The people holding the purse-strings in Scotland may see culture as an "add-on" that can be sacrificed in difficult economic times, warned broadcaster and writer Richard Holloway.
The former Bishop of Edinburgh chairs Sistema Scotland, the charity leading the ground-breaking Big Noise music project in Stirling's Raploch area. It had already led to the discovery of a seven-year-old musical genius who might otherwise never have picked up a musical instrument, he told Children in Scotland's annual conference.
But if arts funding was targeted under budget cuts, there was a danger that many "sleeping geniuses" would continue to go undetected, said Mr Holloway.
He also serves as a member of a Scottish Government's "excellence group", helping put Curriculum for Excellence into practice in religious and moral education.
CfE was "absolutely spot on" in theory, he said, because "what's being offered to schools in Scotland is liberation". But there was "an apparent reluctance in some schools to accept the freedom they have been given".
Delegates were warned to beware the dictatorship of "pre-determined outcomes", by Peter Moss, professor in early childhood provision at the University of London's Institute of Education.
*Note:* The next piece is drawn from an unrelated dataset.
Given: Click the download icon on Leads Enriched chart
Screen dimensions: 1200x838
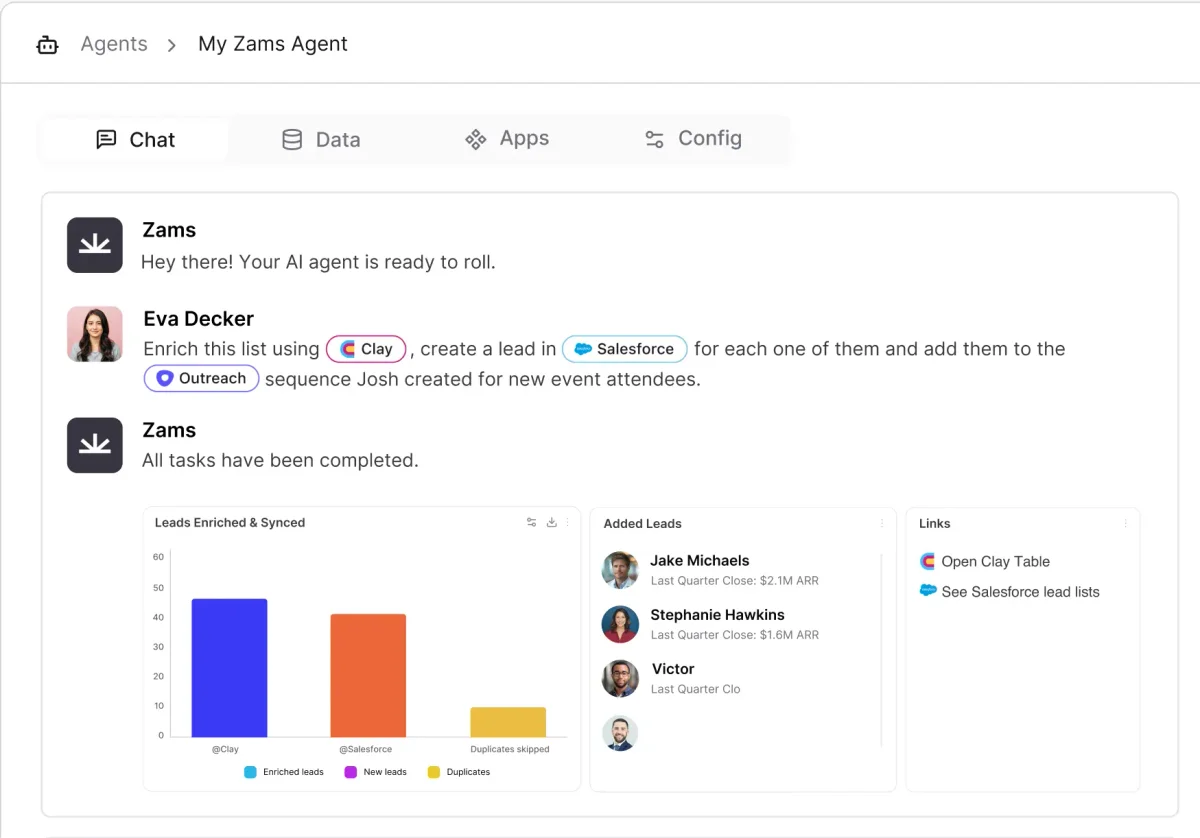Looking at the screenshot, I should pyautogui.click(x=551, y=522).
His comments come amid growing concern in the education sector that teachers under pressure will become too fixated on the experiences and outcomes of CfE, rather than its philosophy.
Professor Moss accepted the need for "common goals and structures", but told a cautionary tale of outcomes becoming a mantra in England: "No one thinks about them any more - a bit like a corporate mission statement," he said.
He also found lazy thinking in the Con-Lib coalition's insistence that a choice had to be made between big government and the much-vaunted "big society".
They could co-exist, he said, as countries such as Sweden - with high rates of both volunteering and taxation - had shown.